I did not grow up with Goldilocks and the Three Bears, though I read the book. Little Red Riding Hood was introduced to me at a sleepover, and if I remember correctly, I thought it was “okay fun.” The stories in my childhood were stark, but always told with tenderness and humor. My mother was the quintessential story teller, very much like the main character in my novel, Hearts Upon a Fragile Bough. Mom was a showgirl and worked for Billy Rose in the 1940s. She had a bevy of fascinating characters in her past, with lives far more interesting than Grandma’s house, or an empty bowl of porridge to fill my young ears with. Surprisingly, my mother’s chronicles of eccentricity, art scams and Mafia buffoons, remained and festered in my memory until I decided to write my first novel. It was then that those tales that had defined my youth as poignantly as acne, first crushes, menstruation and the heartbreak of my father’s early death, dared me to find more fascination, pathos and hysterics in any other imaginary, fictionalized creation, than in my own family.
Once I started writing novels, I knew it would only be a matter of time before I had to write the history of my mother’s outrageous reminiscences, but not as nonfiction. My novel is not a memoir. But I like to refer to it as making sense out of all the blarney. My mother’s most poignant tales were mostly about my grandmother. She immigrated to America from Ireland in 1912. In my novel, I refer to her as Hannah. My Irish grandmother’s story was a sad one and my mother often cried when she told it. I wove together whatever I could garner from my mother’s memories, especially how much my grandmother loved her piano. My grandfather came home one day and sold it. Nice guy! No one really knows what he did with the money but at least, in the rewrite, I gave him a purpose for his cruelty. Fictional granddaddy Wade became a bootlegger and invested the money in a distillery. Wade does eventually pay for his sins; he dies of asthma; he goes to sleep and dreams of his beautiful Hannah, breathes a bit too deeply, and like a blanket from God, Hannah’s hair lies across his lungs. Revenge is sweet!
I grew up with bits and pieces of my grandmother’s painful life, and my mother’s flamboyant one. Each woman was defined by a history they couldn’t escape any more than I could escape being a teenager in the 1960s. My grandmother never knew the freedom of slacks or a world in which marriage is not altogether necessary. I grew up with a complexity of choices; my mother grew up believing that beauty was the only ace in the hole a woman had.

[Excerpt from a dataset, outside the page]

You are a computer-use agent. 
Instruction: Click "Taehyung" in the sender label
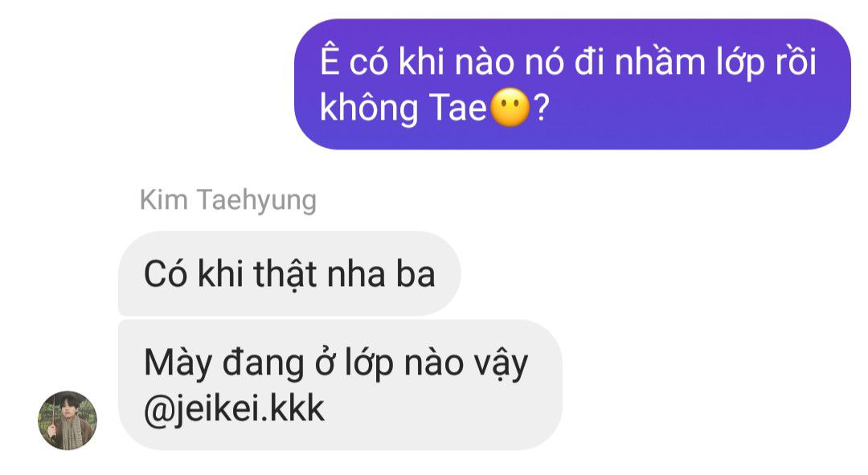tap(257, 200)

Hearts Upon a Fragile Bough is a family saga that pretty much spans the twentieth century. I like to think of it as a study of history and how the choices women make are often limited by the times in which they live. Hearts Upon a Fragile Bough tells the tale of three very unconventional generations of women. I needed to understand my grandmother’s youth in order to write the book, and I needed to revisit my relationship with my mother in order to end it. My main character, Vita, was created in my mother’s likeness. Vita lives a glamorous life, one that puts her at the periphery of danger, exposes her to the eccentricity of cross dressers, the allure of easy money, the peril of art scams and the revenge of the Mafia. My mother gave me the material for the book, there’s no doubt about it, but my mother had a vivid imagination, so there is no way of substantiating the tales she told, and that’s a good thing, because for me, fiction is more fun than fact.

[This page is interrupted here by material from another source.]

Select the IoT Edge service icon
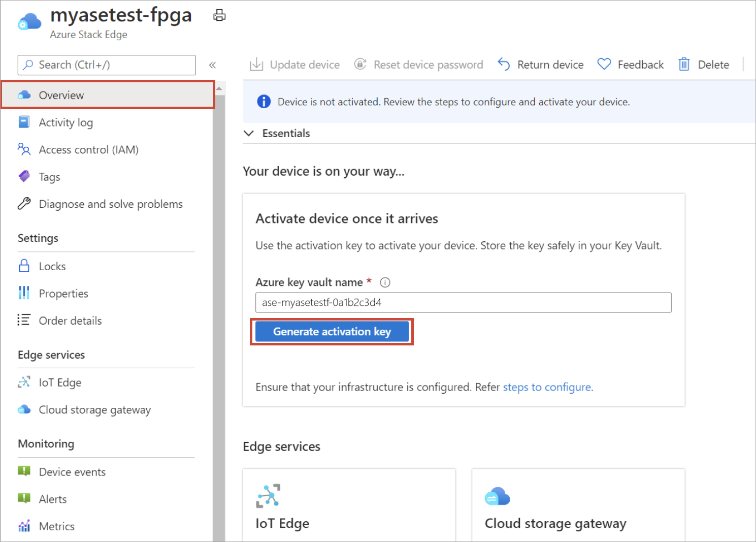Image resolution: width=756 pixels, height=542 pixels. tap(24, 382)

But there is always a bit of truth in fiction. While writing Hearts Upon a Fragile Bough, it was important to both discover and appreciate my roots and honor the women who crafted me with their choices and their sacrifices. When I finally sat down to write my novel I wanted to tell the stories that were passed down to me by my mother. The Irish are great storytellers, always finding humor in the most macabre of subjects. I am, after all, a byproduct of this tendency. I’m also a survivor of imperfect heroes. I hope that both my mother and my grandmother will forgive the liberty I took in sharing the narrative, and embracing the “blarney” with all the heart I could give it.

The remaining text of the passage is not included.